Private option numbers still rising; Hutchinson asks for Medicaid plan
The number of individuals enrolling in public health care through the private option climbed to 317,289 in August. Meanwhile, Gov. Asa Hutchinson has asked state health officials to create a five-year plan to improve Medicaid sustainability.
Department of Human Services Director Cindy Gillespie notified Hutchinson in a letter dated Sept. 22 that 265,608 Arkansans were enrolled in August in the Health Care Independence Program, otherwise known as the private option.
Meanwhile, another 23,043 individuals were enrolled in health coverage through the private option but were determined to be “medically frail” and placed into traditional Medicaid. Finally, 28,638 individuals have been deemed eligible for coverage and are in the process of being included in the system. Added together, the three categories total 317,289.
The total is 9,411 higher than it was in July, when it was 307,878. The number of private option recipients increased by 7,447 over July, when the total was 258,161. The number of medically frail recipients increased by one.
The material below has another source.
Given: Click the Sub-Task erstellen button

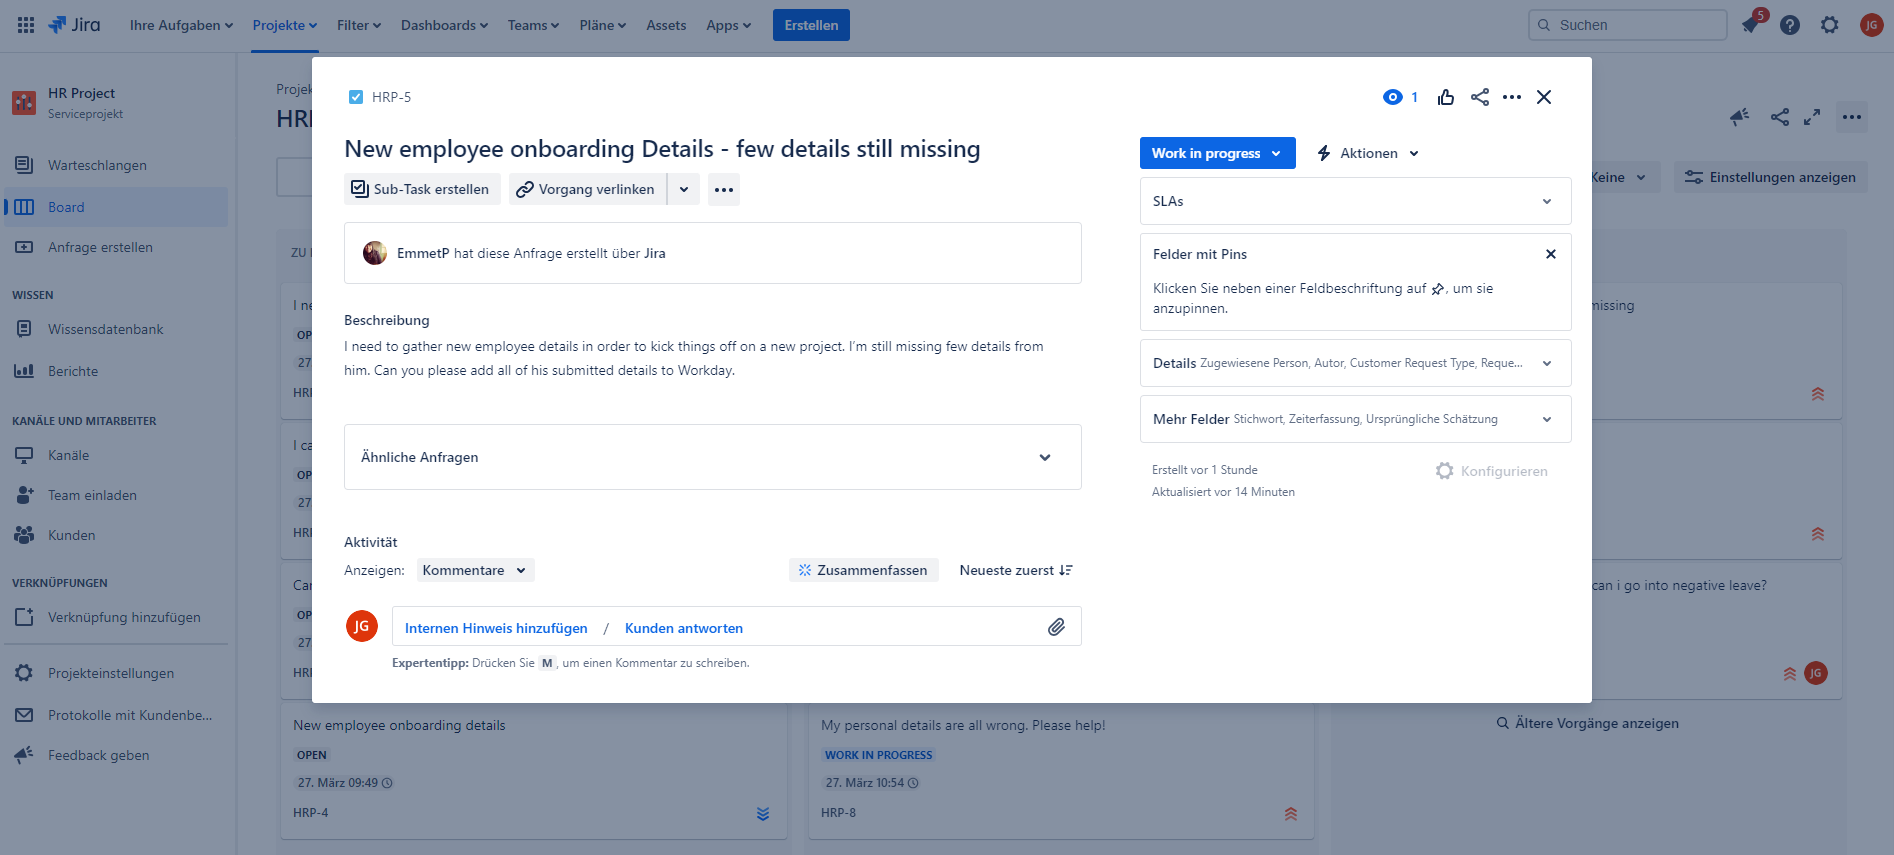Looking at the screenshot, I should [421, 189].
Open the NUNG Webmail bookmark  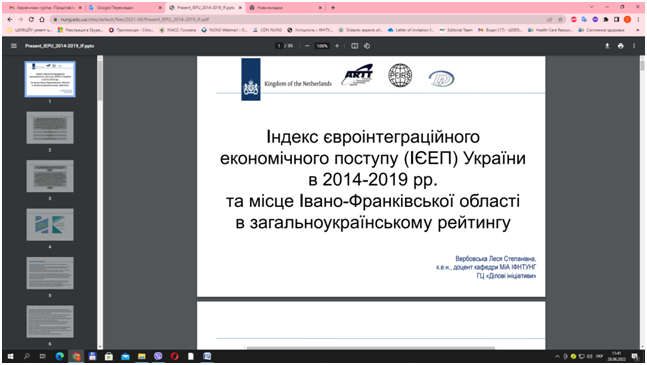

The number of individuals deemed eligible for benefits but not yet enrolled has increased by 1,963.
Gillespie wrote Hutchinson that the increase in the totals is due to the department’s eliminating its backlog over the last several weeks.
The private option is the state program that uses federal Medicaid dollars to purchase private health insurance for Arkansans with incomes up to 138% of the federal poverty level. It was created after the U.S. Supreme Court ruled states could choose whether or not to expand Medicaid coverage under the Affordable Care Act, also known as Obamacare. Arkansas obtained a waiver from the federal Centers for Medicare and Medicaid Services (CMS) in order to purchase private insurance rather than simply expand Medicaid.
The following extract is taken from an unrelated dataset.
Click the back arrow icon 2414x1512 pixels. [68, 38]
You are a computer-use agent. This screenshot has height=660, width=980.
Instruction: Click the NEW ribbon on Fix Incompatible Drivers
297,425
The average cost per recipient in August was $480.62, a decrease of 73 cents from the $481.35 cost in July. The state must keep costs below $523.58 under the federal waiver. The state in August paid $95.3 million in premium payments, $35.5 million in cost-sharing payments that defer additional costs recipients otherwise would pay, and $1.1 million in “wraparound costs” such as transportation.
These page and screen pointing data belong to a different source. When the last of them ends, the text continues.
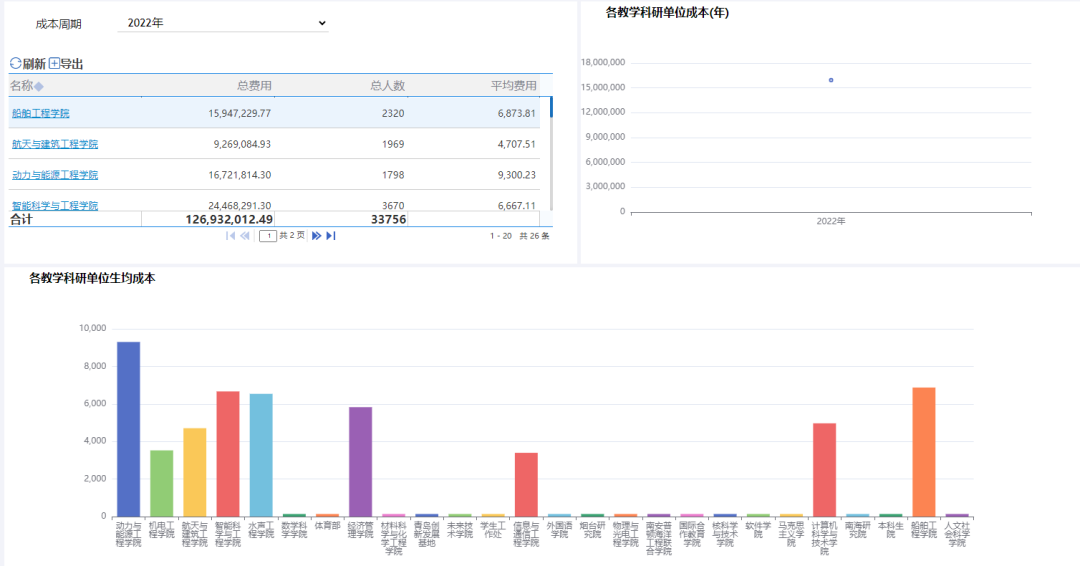Viewport: 1080px width, 566px height.
Task: Select the blue 动力与能源工程学院 bar
Action: (x=128, y=428)
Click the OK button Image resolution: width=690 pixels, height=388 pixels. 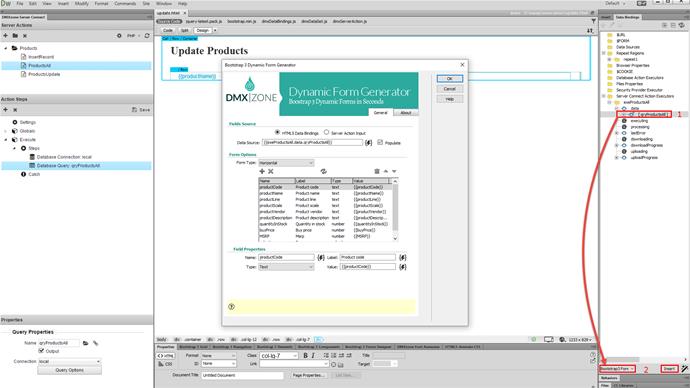click(449, 79)
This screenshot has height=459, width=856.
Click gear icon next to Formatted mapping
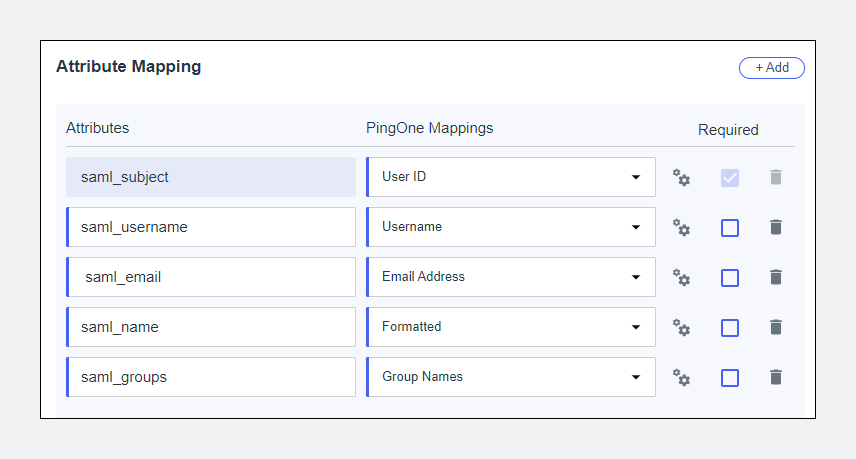click(x=681, y=328)
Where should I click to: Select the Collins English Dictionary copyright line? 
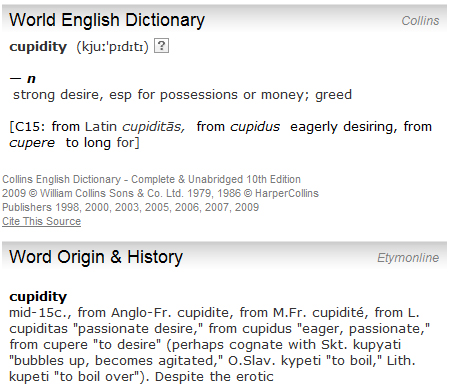click(151, 179)
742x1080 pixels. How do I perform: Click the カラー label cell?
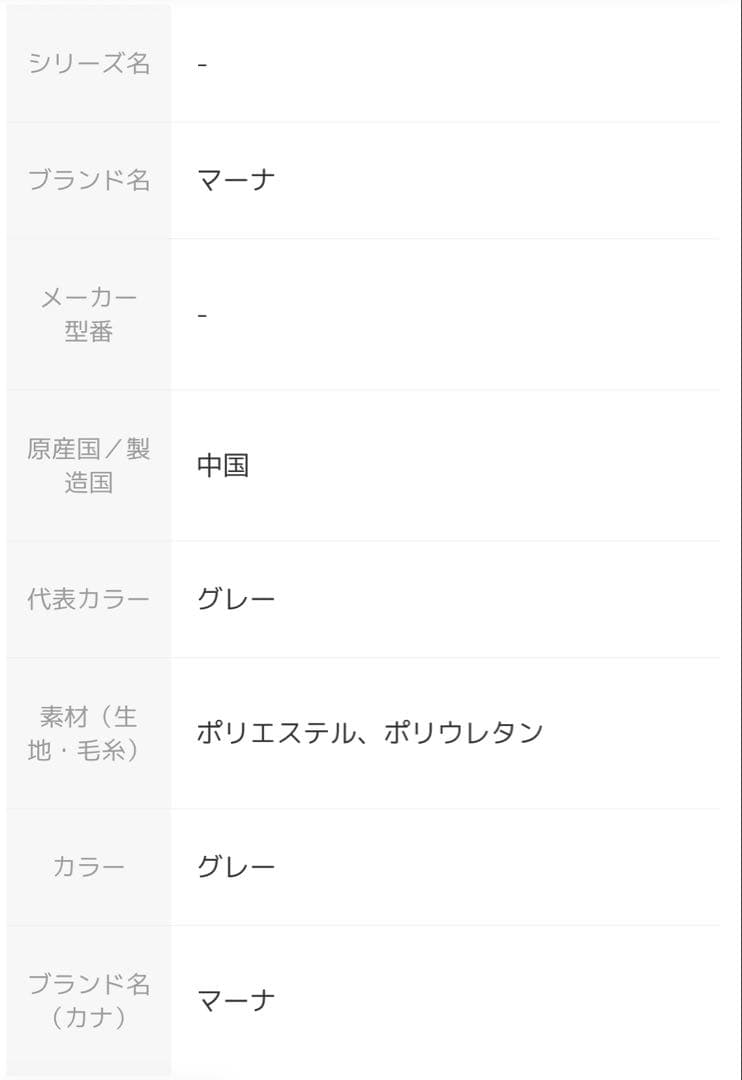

The federal government is paying virtually all of the private option’s costs. But starting in 2017, the state is responsible for 5%, a number that increases to 10% by 2020.
The private option composes $1.6 billion of the $7 billion state Medicaid program, Gillespie wrote.
The state is in the process of obtaining a waiver from CMS that would enable the private option to become Arkansas Works, a similar version that requires more personal responsibility on the part of recipients. Gillespie wrote Hutchinson that approval of the waiver is expected soon.
Hutchinson on Sept. 15 asked Gillespie, Insurance Commissioner Allen Kerr, and Arkansas Health Insurance Marketplace (AHIM) Executive Director Cheryl Smith Gardner to develop a long-term sustainability plan for Arkansas Works and traditional Medicaid by May 30, 2017. AHIM administers the insurance marketplace through which private option policies are purchased.
Hutchinson asked in that letter that the three produce recommendations for slowing the growth of exchange insurance rates, managing costs and reducing risks.
Gillespie wrote that the three are working to project five-year costs and are coordinating that analysis with The Stephen Group, the consultant hired by the Health Care Task Force, a group of legislators overseeing health care reforms. Hutchinson asked that the recommendations be presented no later than Oct. 15.